Problem details -
Copy verbatim the part of the items that opens with the line containing "Select the 1091,60 руб. price label" and closes with the line containing "[x=500, y=78]", including both of those lines.
** START OF Exercise inputs **
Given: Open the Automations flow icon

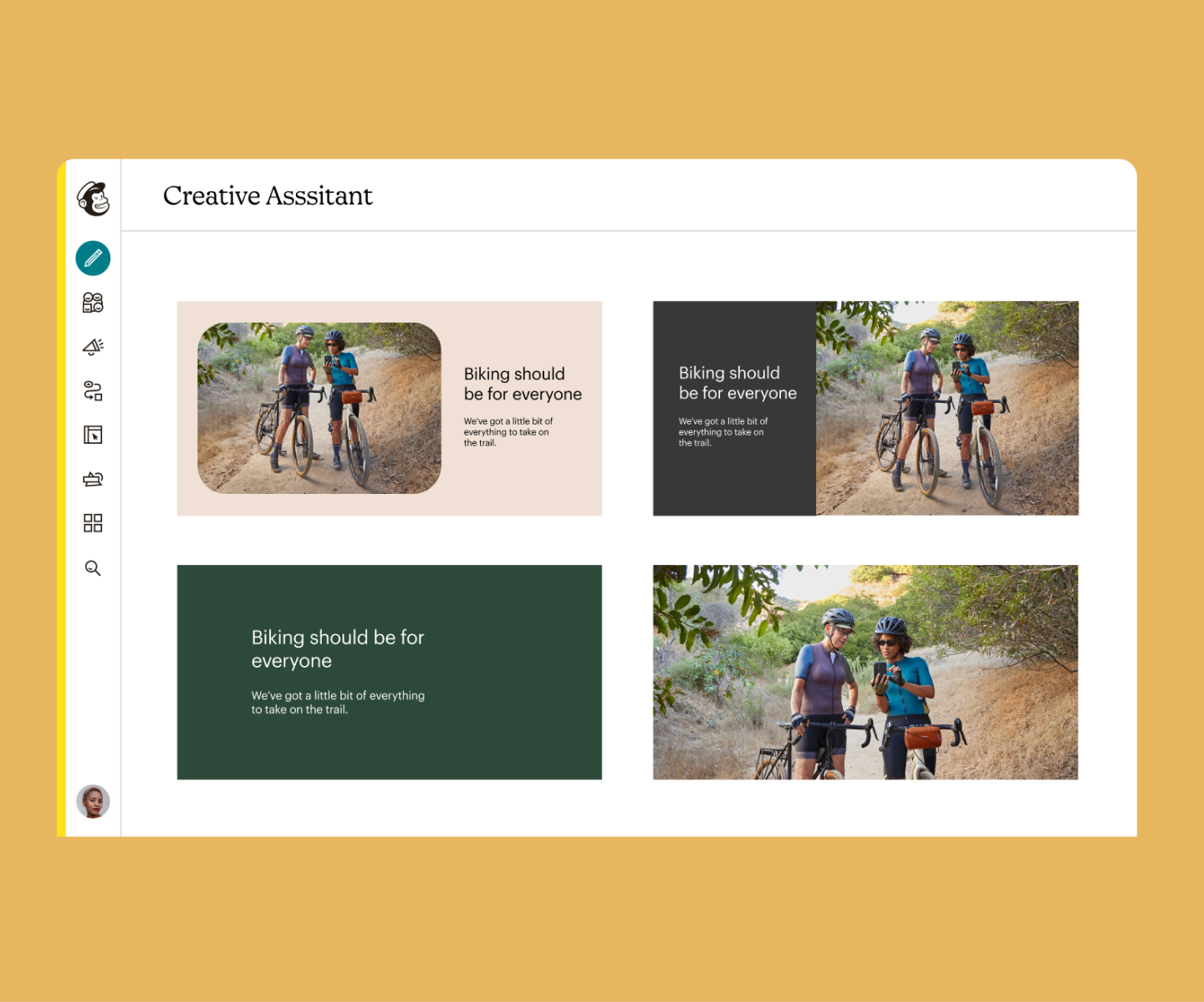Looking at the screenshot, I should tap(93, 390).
** END OF Exercise inputs **
** START OF Exercise inputs **
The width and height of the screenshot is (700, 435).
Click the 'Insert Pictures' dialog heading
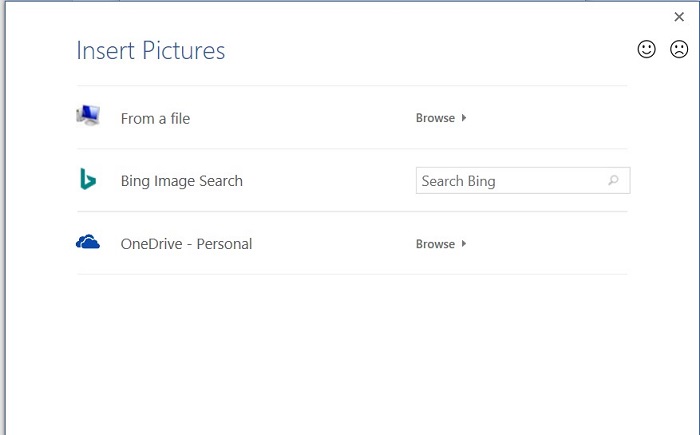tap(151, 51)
** END OF Exercise inputs **
** START OF Exercise inputs **
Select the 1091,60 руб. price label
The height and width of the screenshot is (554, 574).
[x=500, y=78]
** END OF Exercise inputs **
Correct output -
Select the 1091,60 руб. price label
The height and width of the screenshot is (554, 574).
[x=500, y=78]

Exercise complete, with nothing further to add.